G. Contract Market Rule Enforcement Programs
1. Proposed Regulation 1.35(a-1)(6)(vii)
Proposed Regulation 1.35(a-1)(6)(vii) required that, as part of its
rule enforcement program, each contract market that adopted rules
allowing the placement of intermarket orders would have to assure that
all fills resulting from these orders were identified on contract
market trade registers and other computerized trade practice
surveillance records. Each contract market, or the designated self-
regulatory organization (``DSRO'') of a member firm, would have to
adopt an audit procedure to determine compliance with the following
components of the regulation: recordkeeping requirements in paragraph
(iv), account certification in paragraph (v), and allocation
requirements in paragraph (vi).

::::::::

*Exercise task A*:
Copy out the entries from the line containing "Click the pencil icon beside playlist title" through the final line of the entries, including both ends.
The entries have no connection to the regulatory text above.

*Provided records*:

::::::::

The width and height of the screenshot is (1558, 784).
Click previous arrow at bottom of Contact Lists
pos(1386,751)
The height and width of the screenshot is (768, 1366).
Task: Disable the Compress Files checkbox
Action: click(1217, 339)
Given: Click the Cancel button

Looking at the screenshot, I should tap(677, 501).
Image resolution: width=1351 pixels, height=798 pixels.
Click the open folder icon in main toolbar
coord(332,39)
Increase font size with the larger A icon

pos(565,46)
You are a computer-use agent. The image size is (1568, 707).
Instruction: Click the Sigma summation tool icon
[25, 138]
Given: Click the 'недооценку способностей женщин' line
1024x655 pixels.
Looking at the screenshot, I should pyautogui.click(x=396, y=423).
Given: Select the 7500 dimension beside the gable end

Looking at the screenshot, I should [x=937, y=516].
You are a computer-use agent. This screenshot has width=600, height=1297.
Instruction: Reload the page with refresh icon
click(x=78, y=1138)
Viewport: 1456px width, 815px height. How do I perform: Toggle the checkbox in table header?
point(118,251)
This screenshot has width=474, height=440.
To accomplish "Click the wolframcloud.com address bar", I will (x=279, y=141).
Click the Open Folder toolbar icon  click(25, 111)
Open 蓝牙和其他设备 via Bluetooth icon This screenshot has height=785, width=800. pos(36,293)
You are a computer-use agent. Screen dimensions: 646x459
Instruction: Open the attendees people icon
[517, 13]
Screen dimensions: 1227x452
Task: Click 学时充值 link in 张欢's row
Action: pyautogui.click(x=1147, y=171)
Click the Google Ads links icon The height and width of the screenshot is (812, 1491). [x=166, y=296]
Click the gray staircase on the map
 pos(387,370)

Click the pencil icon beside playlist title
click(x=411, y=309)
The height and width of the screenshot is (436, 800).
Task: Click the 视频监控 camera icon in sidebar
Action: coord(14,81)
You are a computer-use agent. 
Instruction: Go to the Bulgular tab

::::::::

*Exercise task B*:
In the regulatory text, besides the contract market, which body could adopt the required audit procedure?

*Task solution A*:
Click the pencil icon beside playlist title
click(x=411, y=309)
The height and width of the screenshot is (436, 800).
Task: Click the 视频监控 camera icon in sidebar
Action: coord(14,81)
You are a computer-use agent. 
Instruction: Go to the Bulgular tab

*Task solution B*:
The designated self-regulatory organization (DSRO) of a member firm.